*** Begin section ***

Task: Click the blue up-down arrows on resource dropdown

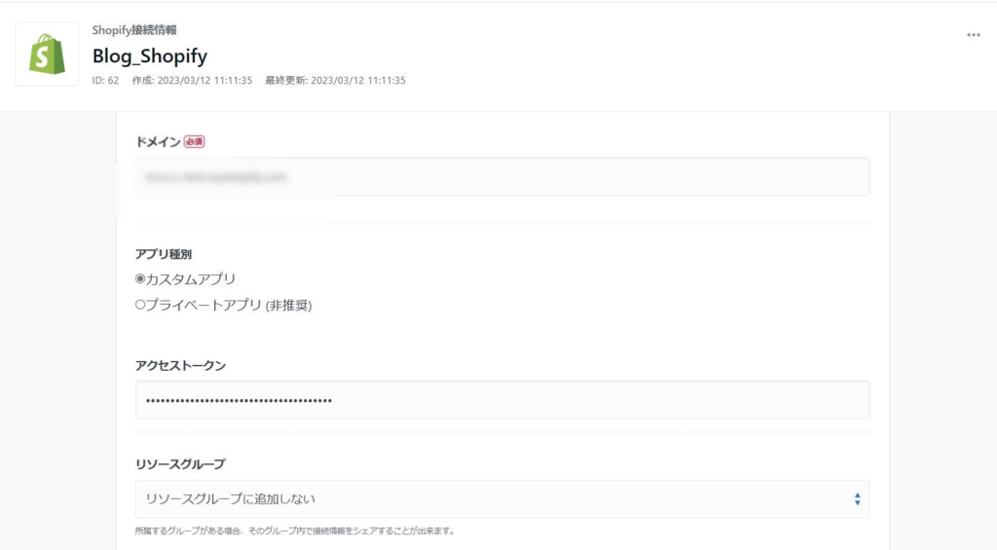Action: coord(857,498)
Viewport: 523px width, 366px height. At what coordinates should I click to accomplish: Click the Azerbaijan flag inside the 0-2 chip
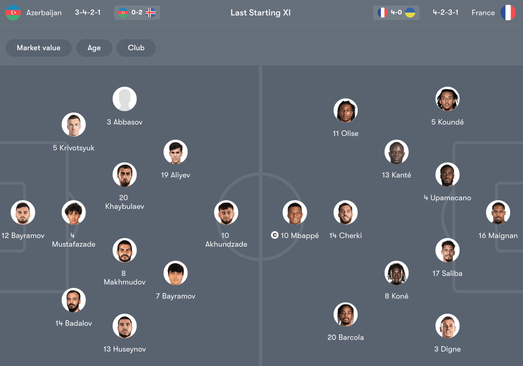tap(123, 12)
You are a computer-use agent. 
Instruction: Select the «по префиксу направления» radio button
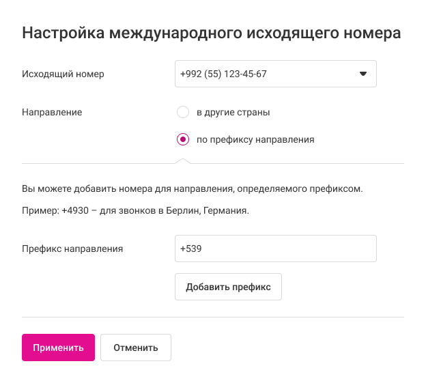182,139
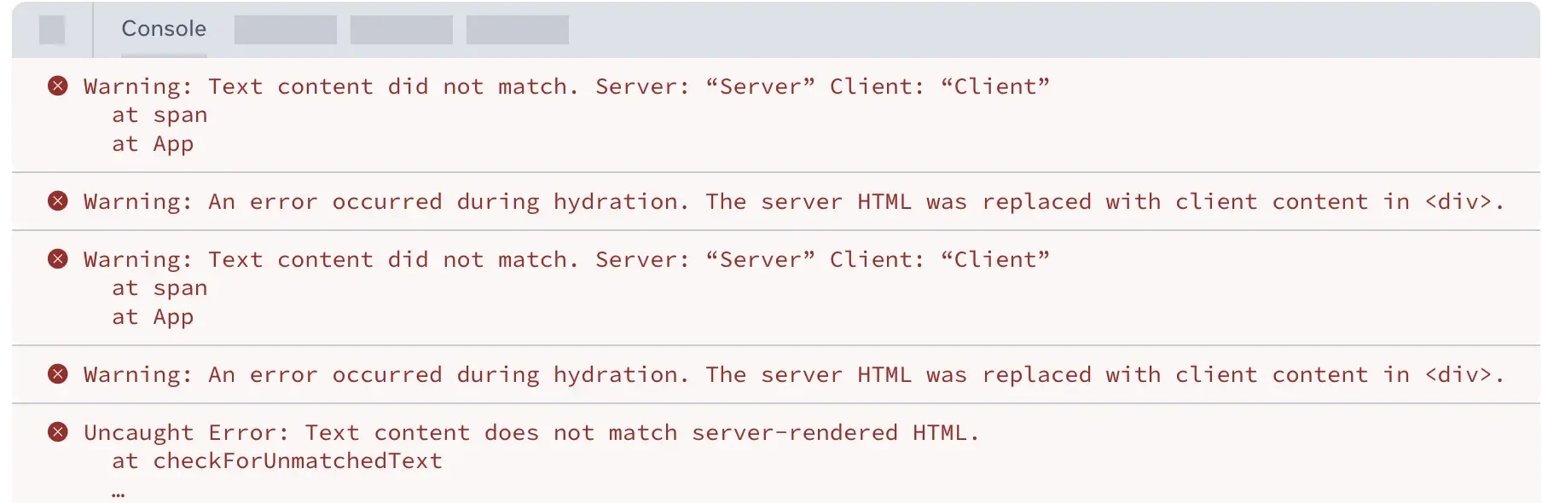This screenshot has height=503, width=1542.
Task: Click the second "Text content did not match" message
Action: [566, 260]
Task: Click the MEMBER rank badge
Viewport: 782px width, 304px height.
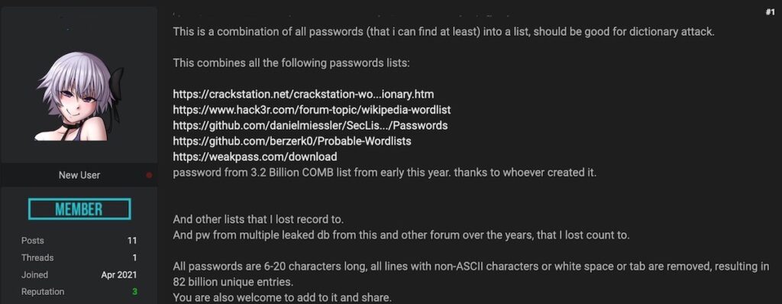Action: pyautogui.click(x=79, y=209)
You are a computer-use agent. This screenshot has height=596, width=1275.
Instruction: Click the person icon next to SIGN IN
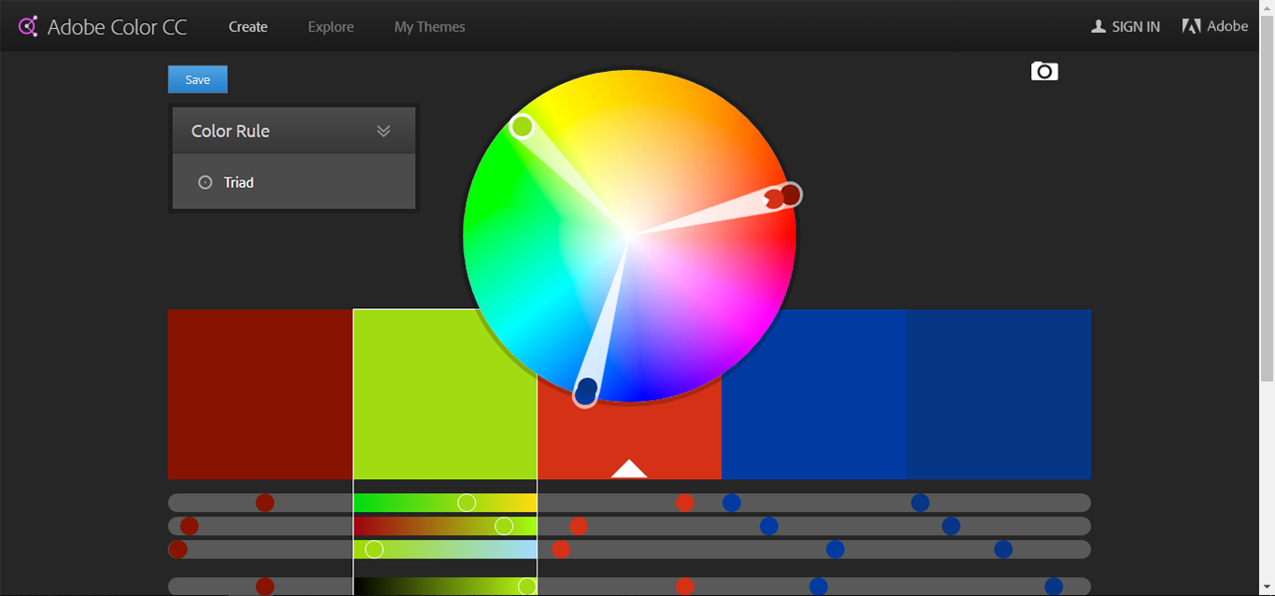(x=1096, y=26)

*** End section ***

* Exercise directions: Show, from the entries above, every line that includes the string "computer".

* Solution to this task:
You are a computer-use agent. 
You are a computer-use agent. This screenshot has height=596, width=1275.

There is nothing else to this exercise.